Prompt: Leaving out the pictures, retype the lines from the top of the listing through the line with "The image size is (1280, 632)." exactly.

Segment Open

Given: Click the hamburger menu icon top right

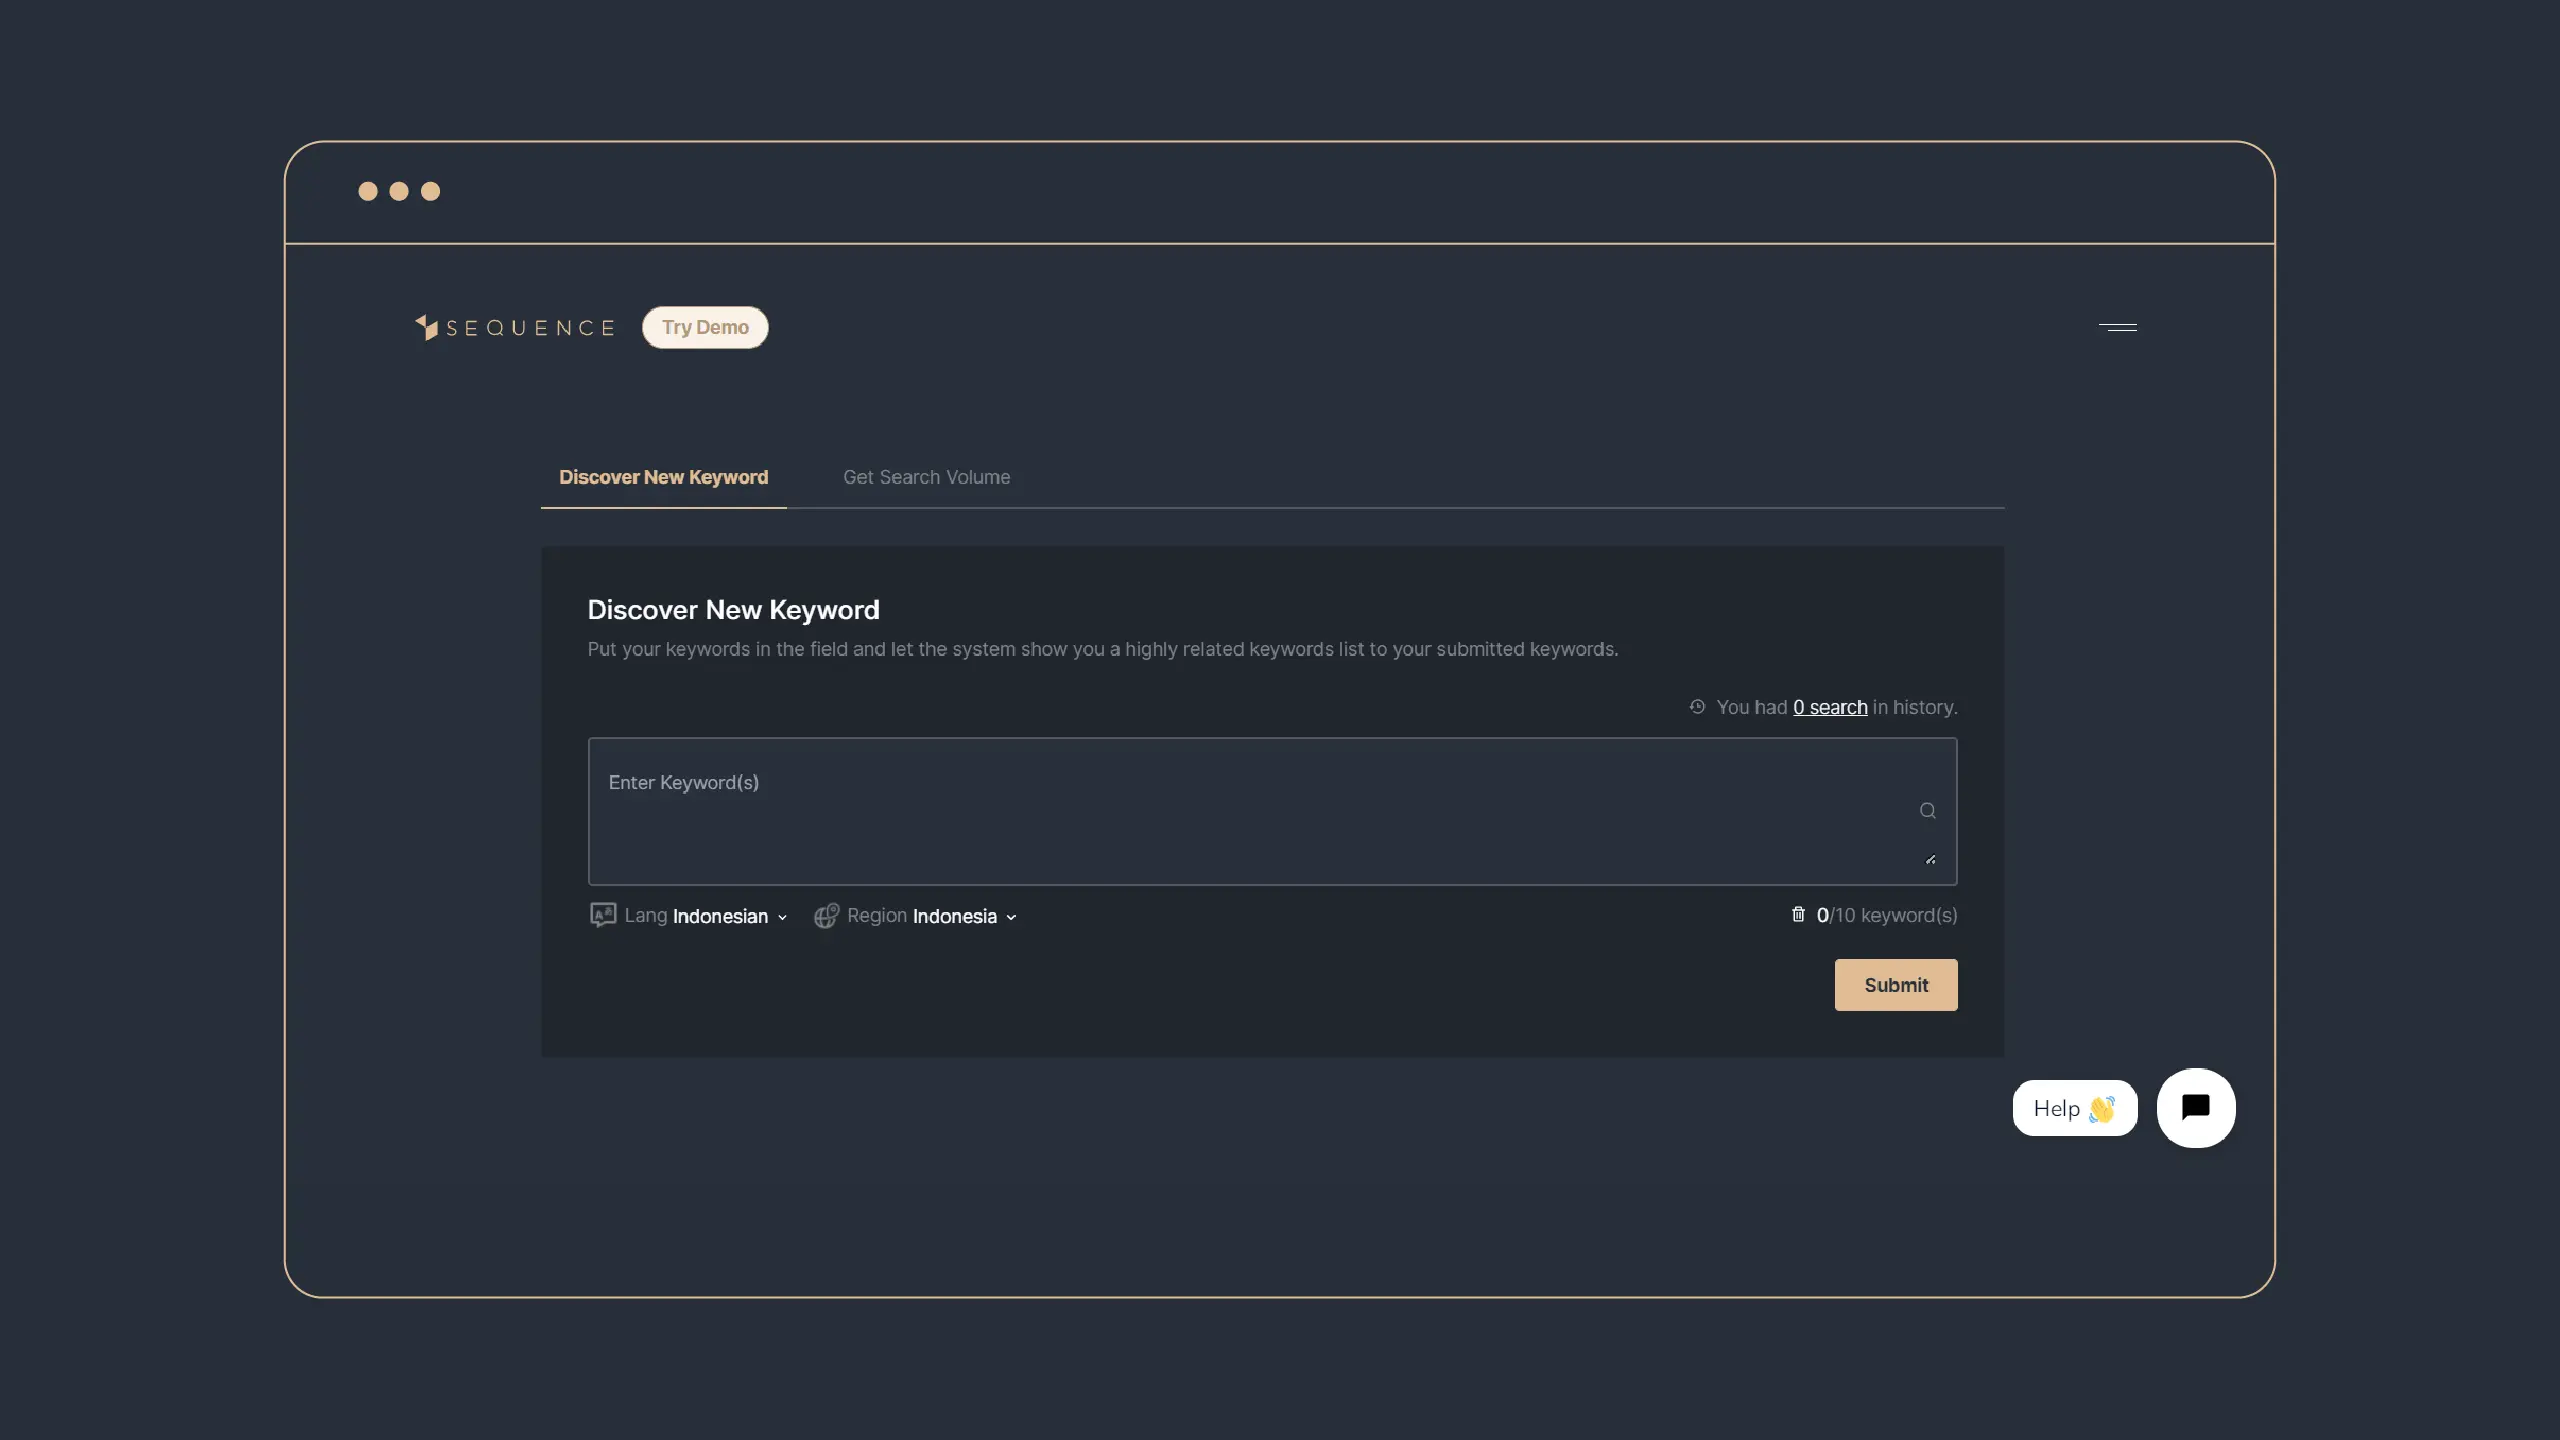Looking at the screenshot, I should point(2119,325).
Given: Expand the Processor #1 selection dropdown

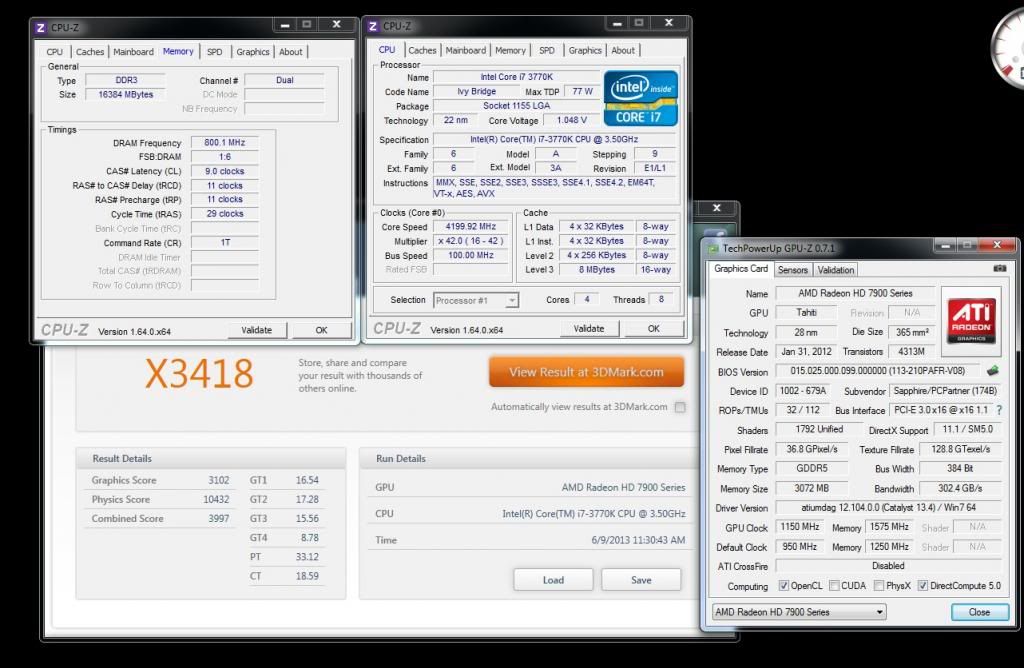Looking at the screenshot, I should click(476, 300).
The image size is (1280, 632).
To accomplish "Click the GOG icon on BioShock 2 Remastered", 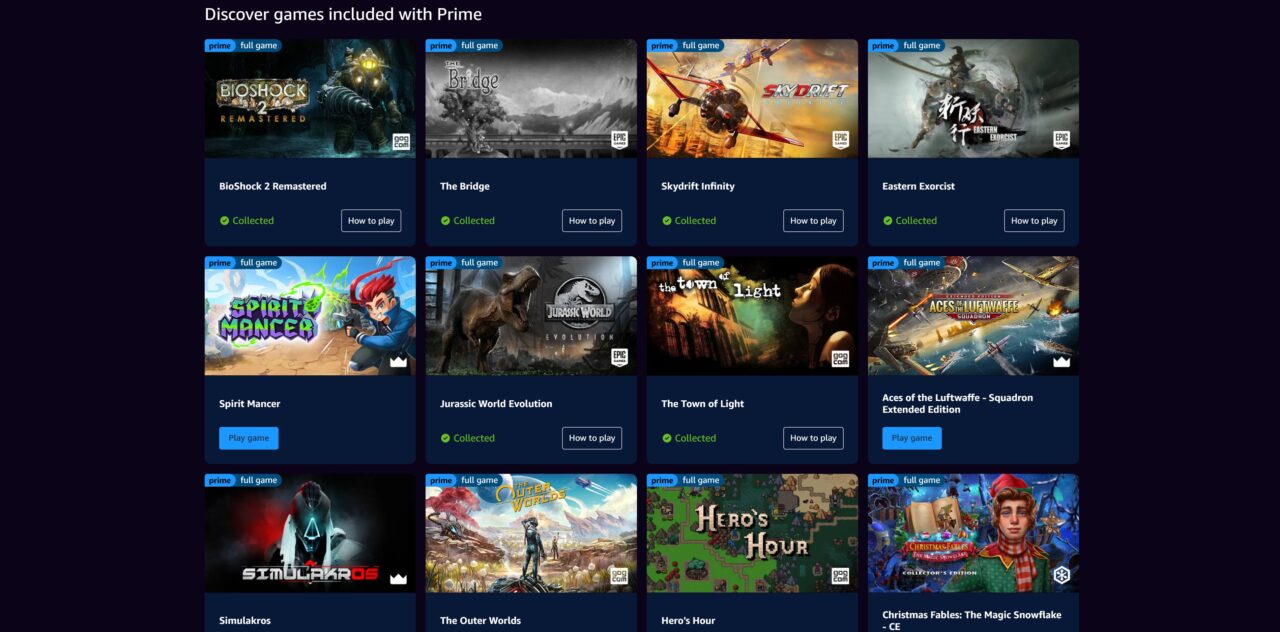I will [x=399, y=139].
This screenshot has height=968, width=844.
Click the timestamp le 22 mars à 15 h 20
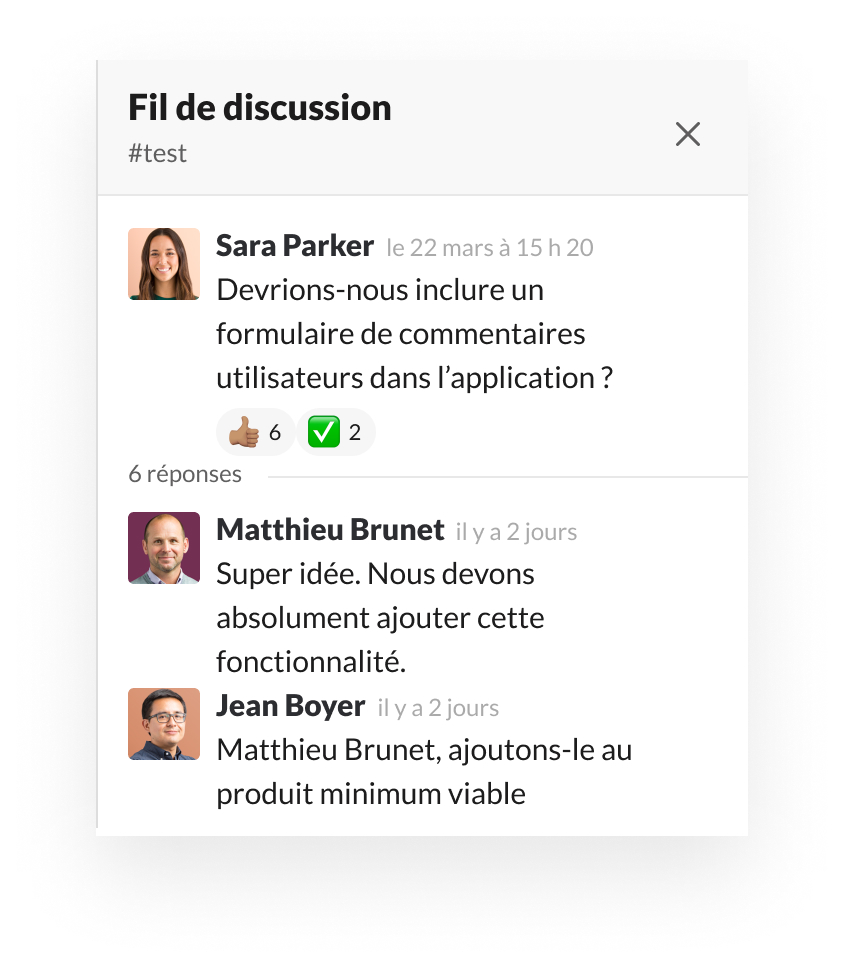click(x=490, y=248)
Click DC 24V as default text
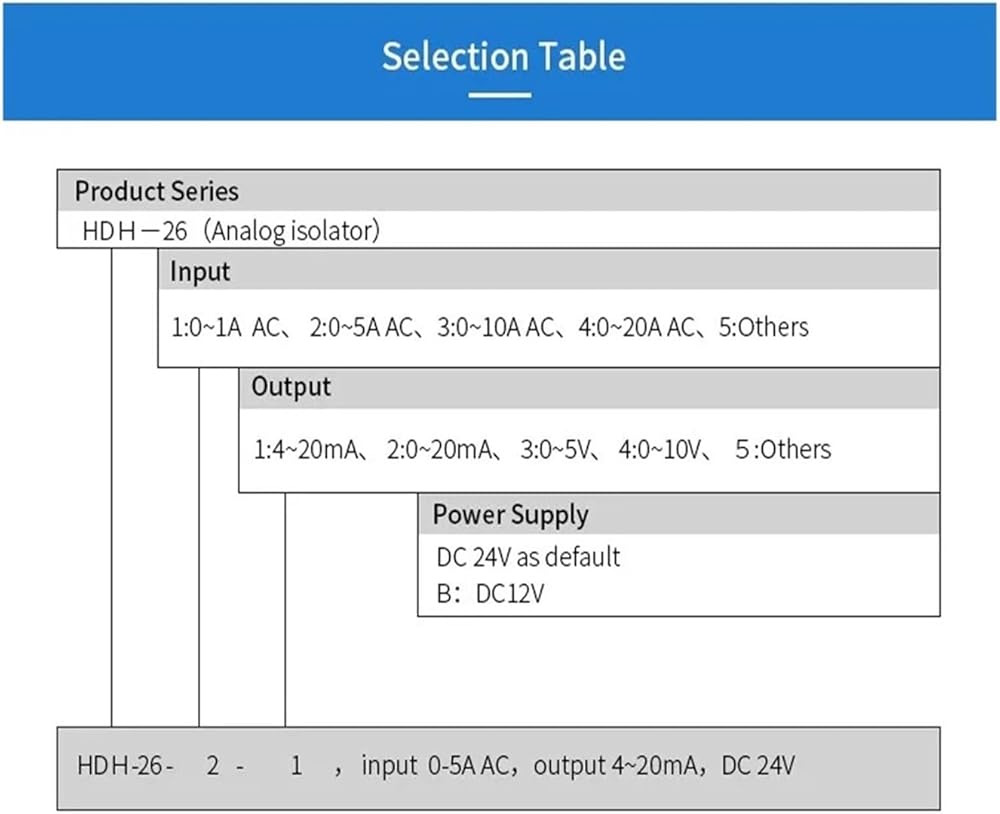The height and width of the screenshot is (814, 1000). pyautogui.click(x=528, y=557)
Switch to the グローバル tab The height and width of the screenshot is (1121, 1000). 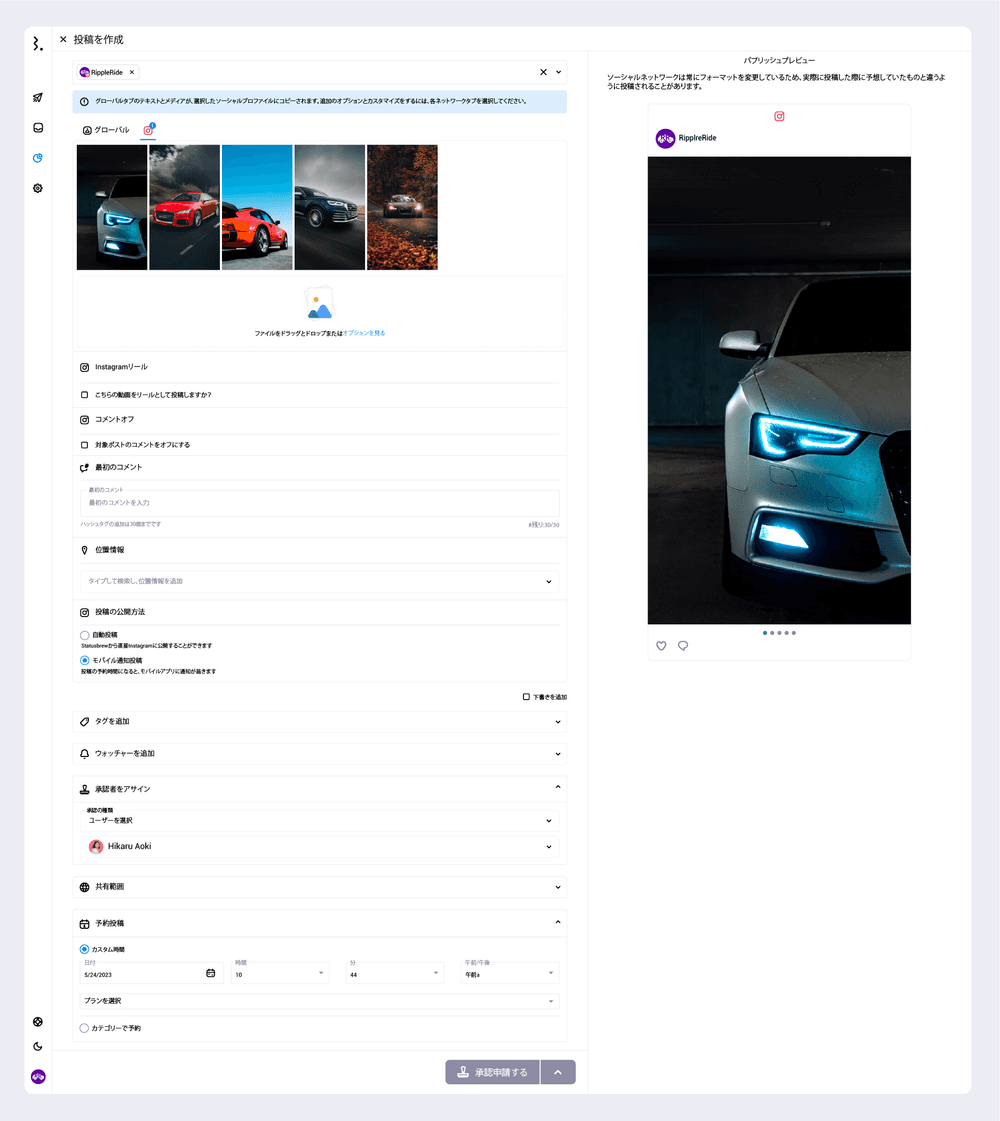[x=106, y=130]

Segment Closed

Solution below:
Given: Click the hamburger menu icon top right

Looking at the screenshot, I should point(2119,325).
Given: Expand the Processor #1 selection dropdown

Looking at the screenshot, I should click(476, 300).
The image size is (1280, 632).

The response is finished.